**Text section**:
★ ★ ★ ★ ★ ★ ★

Friday, May 4, 2012

When you can't prevent, live with it

When Flood becomes a yearly affair

                                                      Hide and seek / nishal lama ©                                                   

This had to be my first blog post; guess, I wanted it that way. Don't ask me why, for I may not be able to convince you with my answer.

Well, I am a north-easterner (India) from the deepest core of my heart. And I am proud of that very fact. You will find many like me, living in different parts of the country, far away from home. We really don't have a lot to do back home, you know. Do you hate me because I say this? Well, what do I care! This is my space and I, too, have got certain prejudices -- just like many of you -- and here I have got this little space to think, write, photograph, just the way I want. That's precisely why I have this blog. Man, I am glad to have finally found this space. 

Anyways, let me tell you why I say the above -- many will say a poignant -- statement.
I have a masters in Audio Visual Communication. Been a journalist (just to know how frustrating helplessness can be)-turned-photographer. I can go back home and apply for a job, but then I won't be able to justify my work. Many reasons to be blamed. No-no, I am not talking about the senior reporter, or the sub editor, for they are helpless too.

I am from Assam, or at least should I say I have lived almost all my life there -- long enough to call the place my own.

Just like they say, It is NOT what you see, It is How you see it! I feel if you really have to see the real beauty, you get to go to the interiors. So, my sincere advice to somebody going to the North East India would be, try going to the interiors. Like places that you haven't heard of before. Life is not what you see in the city, but beyond.

The photographs below will tell you a similar kind of story. 

There are many like me from Assam who would have heard or seen life in a flood affected area. Well, flood is a yearly affair back in my State and everyone gets to face the music living in the plain areas, you know. Everyone! I was lucky that way, for I come from the one and only hill station of Assam, Haflong. So, speaking about the flood, I always thought that was the end of it. I mean whatever I could see, you know. And I am speaking about Guwahati.

The extent and magnitude of flood problem is assessed in terms of different types of damages caused by flood. And till then I had only seen this in the city, which was only the tip of the iceberg.

The entire North East is connected with rest of the country through Guwahati. The Capital of Assam, Dispur, lies in this city. (How small the region -- North East India sounds like -- right? Well, that doesn't give you the authority to generalize me with the rest from N-E India, for we may look like one, but we are different, as different as chalk and cheese, night and day, black and white.

Flood. I was speaking about that. So, this happened in the year 2007, while I was an intern in Action Aid, Guwahati. I discovered something that I would have never been able to otherwise. 

For the internship, I was assigned the responsibility, along with other members, to develop a brief documentary to capture the impact of flood amongst people living in these flood affected areas in the State. I was all excited about the internship until the day when I actually happened to go for  field work and interact with the people from a small Village at Padimpora Chowk in Nalbari district. Everything happened really fast, you know, and it took quite a bit for me to understand what was going on.

★ ★ ★ ★ ★ ★ ★

**Data excerpt**:
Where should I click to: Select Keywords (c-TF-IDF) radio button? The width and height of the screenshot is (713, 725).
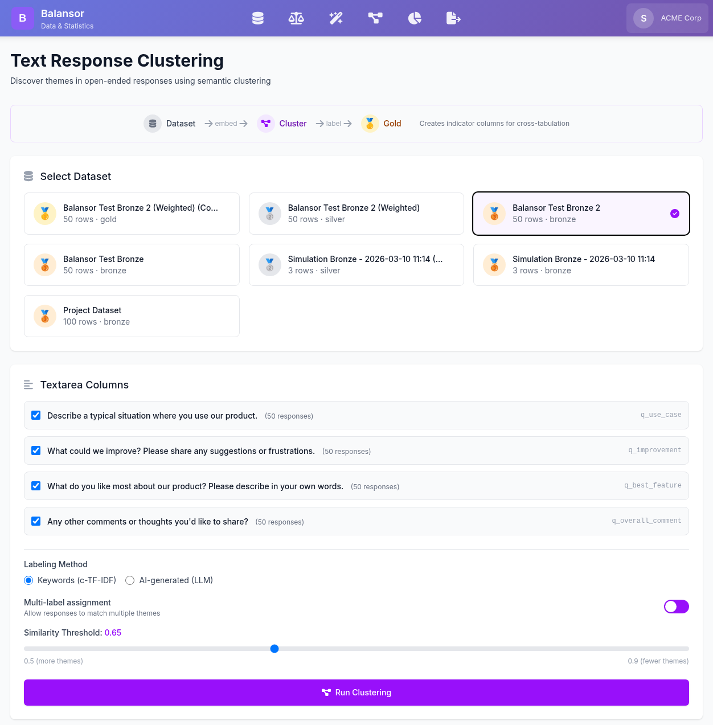28,580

★ ★ ★ ★ ★ ★ ★

**Your instructions**:
How does the part of the blog post that opens with "I am from Assam, or" and closes with "kind of story." read if you swap "interiors" for "countryside"? Draw only on the blog post for what follows.

**Written response**:
I am from Assam, or at least should I say I have lived almost all my life there -- long enough to call the place my own.

Just like they say, It is NOT what you see, It is How you see it! I feel if you really have to see the real beauty, you get to go to the countryside. So, my sincere advice to somebody going to the North East India would be, try going to the countryside. Like places that you haven't heard of before. Life is not what you see in the city, but beyond.

The photographs below will tell you a similar kind of story.